Apologies for my absence. Lots of applying for jobs, fellowships, and publishers going on. As an apology, I’ve cleaned up and hopefully improved some of the pages on my site. I have also written out a critical bibliography which I am happy to expand on with requests. If the book is older, I have no doubt read it. If it is newer I’m likely to know the author and should be reading it if I haven’t already.
Onto the week’s topic. My thesis and most of my thinking since then has been based on the theory that medieval romances began as historical events. Unlike the modern story based on historical facts, however, they were never transitioned in one step; the process was much more interesting.
An event happened. Just to make it tangible let’s say our end product will be Le Chevalier de la Charrette by Chrétien de Troyes. So the event is simple, someone attempts to steal Arthur’s wife in order to marry her and become the legal ruler of the land she represents. Our abductor is of course foiled, likely being killed as an example to other potential usurpers.
There are no historians in sixth-century Britain, so bards take up the story. They begin with the core elements, but the nature of their education demands that the story itself changes almost immediately. Motifs are thrown in, like the sword and water bridges or an episode involving Picts or Pictish symbols. If it was interesting enough, it would survive in an oral environment for centuries.
In the years following William the Conqueror’s conquest of Britain, his Breton allies would make use of their position to gather as much of the Welsh materials as possible. Their latimari would act mainly as translators of the materials, no doubt altering a few things but mainly transferring the Welsh stories onto the continent into the more familiar French language.
Trouveres, professional storytellers, would take up the story from there. The evidence is that they focused on single qualities for each of the Arthurian characters – Tristan became associated with the hunt, Gawain with courtly love, and so forth. Arthurian tales normally made use of the plot to introduce them and their stereotyped qualities.
Romance poets, like Chrétien de Troyes, took up the mantel from there. Under the influence of patrons like Marie de Champagne they had their own specific goals as well; the rendering of courtly love into a story form. Specifically in the case of Chrétien and Marie, the character of L’Ancelot, the servant, was generated to replace the original hero. So, too, were scenes like the bloodstained sheets and the tournament where he was told to do his worst before he was allowed to shine in her honor.
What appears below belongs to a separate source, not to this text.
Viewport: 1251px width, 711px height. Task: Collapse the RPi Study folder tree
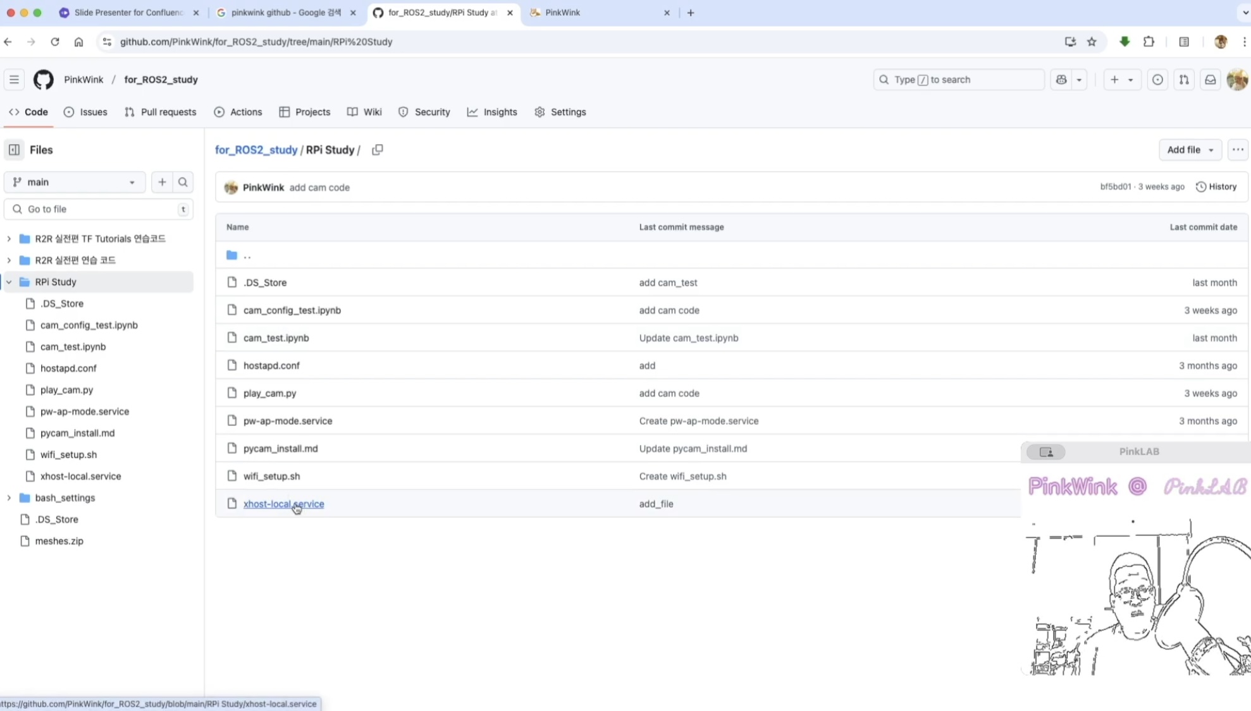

The transformation, as massive as it was from reality to romance, shouldn’t surprise anyone. The telephone game gives us all a good idea of what happens when a story is passed from one person to another. The time factor (700 years) and the different interests of the various groups who passed on the tales would only have magnified the changes over time. The surprise is that anything recognizable as from about 500 has survived at all.